TASK INSTRUCTIONS:
Please set down the line that contains "The image size is (1366, 600)." and every line below it through the last, exactly as written, with no other lines.

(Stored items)
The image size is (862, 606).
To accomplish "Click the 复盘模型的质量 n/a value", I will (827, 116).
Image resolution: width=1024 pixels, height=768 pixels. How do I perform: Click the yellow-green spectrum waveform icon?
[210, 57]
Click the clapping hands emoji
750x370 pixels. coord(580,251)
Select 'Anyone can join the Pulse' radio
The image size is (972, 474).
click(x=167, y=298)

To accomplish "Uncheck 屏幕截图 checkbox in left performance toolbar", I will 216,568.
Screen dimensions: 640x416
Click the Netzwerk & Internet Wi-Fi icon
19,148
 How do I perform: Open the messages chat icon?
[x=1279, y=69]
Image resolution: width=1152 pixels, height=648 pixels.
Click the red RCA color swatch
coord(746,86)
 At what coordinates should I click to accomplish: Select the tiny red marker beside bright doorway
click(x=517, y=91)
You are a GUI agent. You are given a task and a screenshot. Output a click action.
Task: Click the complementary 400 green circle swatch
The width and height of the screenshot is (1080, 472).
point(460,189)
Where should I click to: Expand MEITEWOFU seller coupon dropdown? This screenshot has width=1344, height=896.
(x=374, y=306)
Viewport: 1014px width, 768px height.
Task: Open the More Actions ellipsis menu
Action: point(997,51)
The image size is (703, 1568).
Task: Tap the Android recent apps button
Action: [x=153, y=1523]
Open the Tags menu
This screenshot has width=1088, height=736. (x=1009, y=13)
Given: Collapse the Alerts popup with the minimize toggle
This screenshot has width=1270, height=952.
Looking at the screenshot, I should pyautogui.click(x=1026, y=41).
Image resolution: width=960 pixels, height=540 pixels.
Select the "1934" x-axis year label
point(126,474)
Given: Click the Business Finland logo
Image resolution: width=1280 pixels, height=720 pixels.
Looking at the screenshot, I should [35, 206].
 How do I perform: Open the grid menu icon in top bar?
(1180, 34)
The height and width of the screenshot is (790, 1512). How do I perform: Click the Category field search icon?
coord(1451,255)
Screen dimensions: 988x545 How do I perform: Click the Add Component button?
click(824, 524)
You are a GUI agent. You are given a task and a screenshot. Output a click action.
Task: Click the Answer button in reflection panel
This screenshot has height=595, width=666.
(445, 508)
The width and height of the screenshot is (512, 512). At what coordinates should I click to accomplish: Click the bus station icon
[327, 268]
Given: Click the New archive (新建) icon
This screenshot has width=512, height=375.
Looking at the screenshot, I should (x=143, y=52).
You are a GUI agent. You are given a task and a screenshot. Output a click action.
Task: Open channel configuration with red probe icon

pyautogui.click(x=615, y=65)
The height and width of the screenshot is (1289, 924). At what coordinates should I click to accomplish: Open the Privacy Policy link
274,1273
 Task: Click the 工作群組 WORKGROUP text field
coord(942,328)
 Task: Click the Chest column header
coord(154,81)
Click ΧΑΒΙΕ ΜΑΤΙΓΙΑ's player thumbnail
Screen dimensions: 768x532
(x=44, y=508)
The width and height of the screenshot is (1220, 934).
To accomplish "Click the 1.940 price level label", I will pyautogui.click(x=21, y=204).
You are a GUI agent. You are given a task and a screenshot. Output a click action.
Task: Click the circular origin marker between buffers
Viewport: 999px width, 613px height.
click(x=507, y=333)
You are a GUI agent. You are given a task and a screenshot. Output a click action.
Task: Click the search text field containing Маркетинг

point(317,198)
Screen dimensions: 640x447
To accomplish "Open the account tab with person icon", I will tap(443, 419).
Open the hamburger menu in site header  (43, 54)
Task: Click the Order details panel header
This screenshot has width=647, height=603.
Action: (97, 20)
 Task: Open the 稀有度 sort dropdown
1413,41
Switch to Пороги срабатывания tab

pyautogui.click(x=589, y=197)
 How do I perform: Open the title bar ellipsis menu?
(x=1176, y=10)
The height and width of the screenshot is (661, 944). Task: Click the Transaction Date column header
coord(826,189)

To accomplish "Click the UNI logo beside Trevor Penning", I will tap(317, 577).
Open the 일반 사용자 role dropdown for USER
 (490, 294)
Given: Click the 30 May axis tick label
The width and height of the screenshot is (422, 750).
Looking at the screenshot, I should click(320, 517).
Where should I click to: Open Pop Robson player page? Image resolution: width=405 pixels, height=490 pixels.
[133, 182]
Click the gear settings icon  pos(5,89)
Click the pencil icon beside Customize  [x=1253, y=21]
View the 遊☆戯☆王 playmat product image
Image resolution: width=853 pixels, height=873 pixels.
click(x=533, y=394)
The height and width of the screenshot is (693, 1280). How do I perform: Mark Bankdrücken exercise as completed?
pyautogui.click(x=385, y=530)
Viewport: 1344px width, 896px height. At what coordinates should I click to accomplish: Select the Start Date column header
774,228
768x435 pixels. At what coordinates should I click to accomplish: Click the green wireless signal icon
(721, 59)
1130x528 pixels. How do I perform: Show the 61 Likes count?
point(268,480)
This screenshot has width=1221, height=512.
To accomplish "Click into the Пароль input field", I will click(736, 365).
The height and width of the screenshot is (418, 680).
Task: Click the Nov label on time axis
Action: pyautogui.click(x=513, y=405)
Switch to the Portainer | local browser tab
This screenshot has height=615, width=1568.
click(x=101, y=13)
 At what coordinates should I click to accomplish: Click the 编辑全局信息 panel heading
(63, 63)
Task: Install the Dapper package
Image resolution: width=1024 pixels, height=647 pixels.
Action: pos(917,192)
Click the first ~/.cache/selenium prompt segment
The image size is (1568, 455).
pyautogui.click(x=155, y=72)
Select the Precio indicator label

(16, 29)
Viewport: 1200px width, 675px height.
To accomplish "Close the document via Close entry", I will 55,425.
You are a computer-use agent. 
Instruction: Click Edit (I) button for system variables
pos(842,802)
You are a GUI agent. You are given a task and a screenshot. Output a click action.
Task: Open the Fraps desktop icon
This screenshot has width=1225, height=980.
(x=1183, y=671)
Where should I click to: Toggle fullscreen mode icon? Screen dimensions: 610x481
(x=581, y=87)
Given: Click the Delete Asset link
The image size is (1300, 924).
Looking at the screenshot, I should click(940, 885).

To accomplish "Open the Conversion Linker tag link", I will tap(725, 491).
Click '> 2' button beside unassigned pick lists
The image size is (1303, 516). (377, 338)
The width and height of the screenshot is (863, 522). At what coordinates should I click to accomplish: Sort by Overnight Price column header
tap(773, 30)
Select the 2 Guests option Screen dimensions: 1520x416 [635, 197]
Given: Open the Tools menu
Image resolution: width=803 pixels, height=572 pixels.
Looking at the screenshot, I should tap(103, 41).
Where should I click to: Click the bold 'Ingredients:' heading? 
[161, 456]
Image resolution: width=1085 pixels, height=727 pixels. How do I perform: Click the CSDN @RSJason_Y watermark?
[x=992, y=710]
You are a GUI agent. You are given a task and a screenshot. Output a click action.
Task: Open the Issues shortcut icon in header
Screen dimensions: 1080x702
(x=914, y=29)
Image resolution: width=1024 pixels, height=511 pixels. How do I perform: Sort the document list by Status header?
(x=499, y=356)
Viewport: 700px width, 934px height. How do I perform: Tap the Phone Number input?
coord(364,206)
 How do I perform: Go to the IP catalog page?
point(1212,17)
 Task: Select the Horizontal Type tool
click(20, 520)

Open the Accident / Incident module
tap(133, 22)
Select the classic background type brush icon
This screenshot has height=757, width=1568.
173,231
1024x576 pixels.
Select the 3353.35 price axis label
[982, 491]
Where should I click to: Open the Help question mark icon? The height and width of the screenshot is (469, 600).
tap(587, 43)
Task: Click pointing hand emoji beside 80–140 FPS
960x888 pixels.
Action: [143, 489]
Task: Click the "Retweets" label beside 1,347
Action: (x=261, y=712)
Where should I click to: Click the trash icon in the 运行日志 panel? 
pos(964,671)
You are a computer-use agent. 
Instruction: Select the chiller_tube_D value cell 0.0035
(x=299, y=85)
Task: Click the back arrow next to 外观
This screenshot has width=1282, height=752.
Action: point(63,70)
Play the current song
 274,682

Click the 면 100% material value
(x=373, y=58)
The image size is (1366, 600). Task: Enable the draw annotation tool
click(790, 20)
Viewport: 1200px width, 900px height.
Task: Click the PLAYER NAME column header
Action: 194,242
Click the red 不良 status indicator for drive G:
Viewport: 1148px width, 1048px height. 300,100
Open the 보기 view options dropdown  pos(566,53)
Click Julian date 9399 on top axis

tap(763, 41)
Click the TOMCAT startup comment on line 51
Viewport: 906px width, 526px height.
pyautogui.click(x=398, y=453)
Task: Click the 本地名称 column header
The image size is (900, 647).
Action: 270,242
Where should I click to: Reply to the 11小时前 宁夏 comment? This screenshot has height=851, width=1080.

TASK RESPONSE:
The image size is (1366, 600). Task: Enable the draw annotation tool
click(790, 20)
Viewport: 1200px width, 900px height.
Task: Click the PLAYER NAME column header
Action: 194,242
Click the red 不良 status indicator for drive G:
Viewport: 1148px width, 1048px height. 300,100
Open the 보기 view options dropdown  pos(566,53)
Click Julian date 9399 on top axis

tap(763, 41)
Click the TOMCAT startup comment on line 51
Viewport: 906px width, 526px height.
pyautogui.click(x=398, y=453)
Task: Click the 本地名称 column header
The image size is (900, 647).
Action: 270,242
Where should I click to: Reply to the 11小时前 宁夏 comment? This screenshot has height=851, width=1080.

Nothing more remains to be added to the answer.